DIRECTION: Output every line of the items below as a Markdown table with two columns, "Row" for the row number and "Text" for the line. Skip blank lines and leave the pictures out.

DATA ENTRIES:
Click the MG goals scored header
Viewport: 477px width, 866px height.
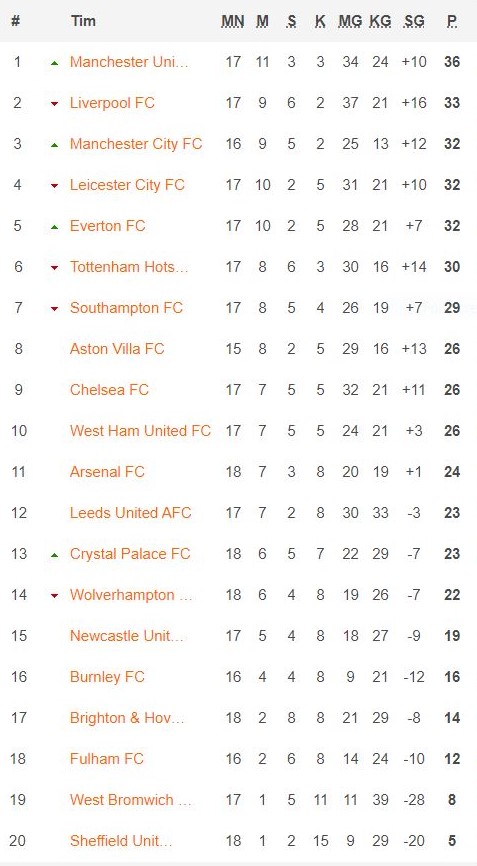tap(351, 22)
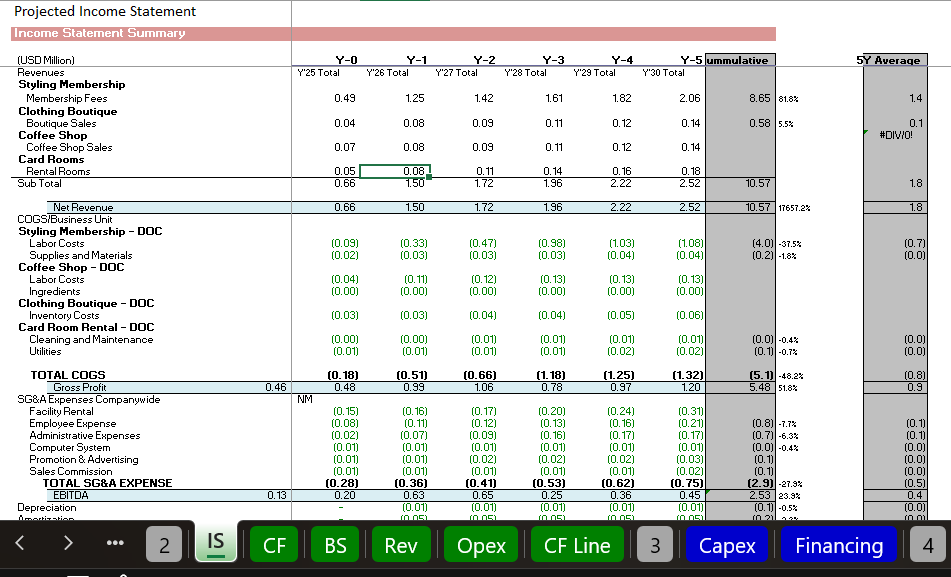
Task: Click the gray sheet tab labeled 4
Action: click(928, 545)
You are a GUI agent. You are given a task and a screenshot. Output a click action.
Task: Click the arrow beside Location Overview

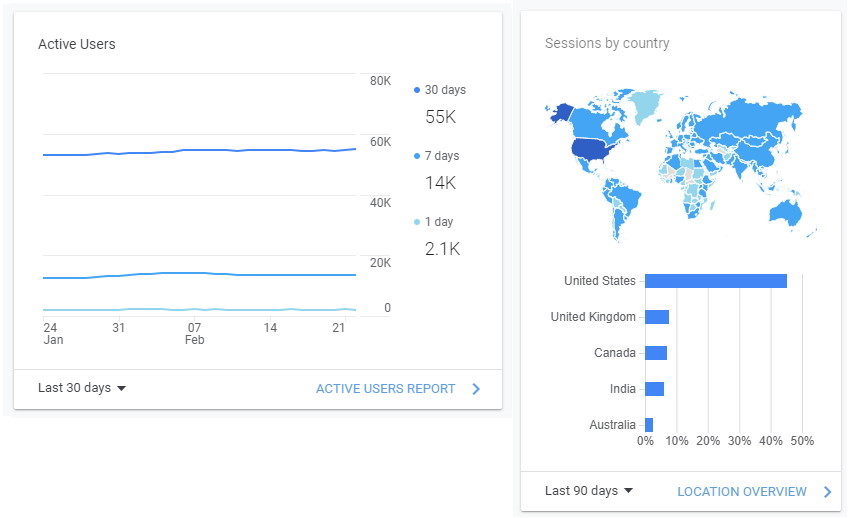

EXERCISE OUTPUT:
| Row | Text |
|---|---|
| 1 | Click the MG goals scored header |
| 2 | Viewport: 477px width, 866px height. |
| 3 | tap(351, 22) |
| 4 | Task: Click the gray sheet tab labeled 4 |
| 5 | Action: click(928, 545) |
| 6 | You are a GUI agent. You are given a task and a screenshot. Output a click action. |
| 7 | Task: Click the arrow beside Location Overview |